As long as you can increase your heart rate, you’re free to exercise in any way you choose. Whether you’re a sports enthusiast or a reluctant runner, there are options to help you maximize your workout and improve your brain-gut connection.
Utilize Supplements
On top of a healthy diet and regular exercise, supplements can help you further improve the connection between your gut and your brain. Supplements may offer various benefits to your brain, your gut, and the various systems that both the brain and gut rely on for consistent communication.
Critical for continued brain activity and proper body function, vitamin B12 supplements can be key for ongoing central nervous system functionality. Available in both injectable and troche formulas, B12 methylcobalamin and hydroxocobalamin help boost your immune system, improve circulatory function, and even stave off hangovers.
Glutathione supplements help further support the good work that your gut-brain axis is accomplishing. A substance naturally produced by the liver, glutathione may help fight damage caused by stress, injury, and infection-related free radicals.
Other supplements useful to the gut-brain axis include amino acids, which help you develop muscles and establish cell balance. In addition, weight-loss supplements may assist in regulating neurotransmitters in the brain, supporting healthy weight levels, and staving off unnecessary cravings.
Relaxation Therapy
In today’s fast-paced environment, it’s important that you occasionally take time for yourself. Taking time to relax and recharge is crucial for your mental health and for the state of your gut-brain axis.
Often, there’s a certain guilt associated with relaxing and not accomplishing daily tasks. However, that’s the exact goal of relaxation therapy: to take time away from the daily grind to reset your mind and your body.

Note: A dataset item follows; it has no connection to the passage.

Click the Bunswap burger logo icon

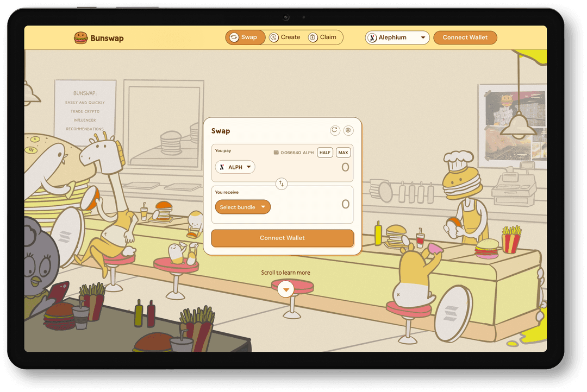click(x=81, y=38)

You can experience relaxation in a variety of simple ways. Try journaling or meditation to address your thoughts and feelings in a controlled environment. Counseling is also a beneficial outlet for relaxation, as you work through your emotions with a licensed healthcare professional. You can also work on your mental health from home, as long as you take the time away from work to relax.
Avoid Antibiotics When Possible
Sometimes antibiotics can serve as powerful advocates in your fight against disease or infection. In other circumstances, antibiotics will only weaken your brain-gut connection.
Antibiotics work by killing off bacteria. However, this often means killing off both good and bad bacteria all at once. Since your gut-brain axis relies on healthy bacteria in the gastrointestinal tract, antibiotics can weaken the connection between your gut and your central nervous system.
The microorganisms in your gut survive because of an active environment where the walls of your digestive tract are lined with microbiota. By definition, antibiotics are medicines that destroy microorganisms. When used specifically to kill off harmful bacteria, antibiotics can also destroy the same microorganisms that form the network of the gut-brain axis.
If you can avoid antibiotics whenever possible, you’ll help to preserve the microorganisms that protect the gut and allow the brain and gut to communicate.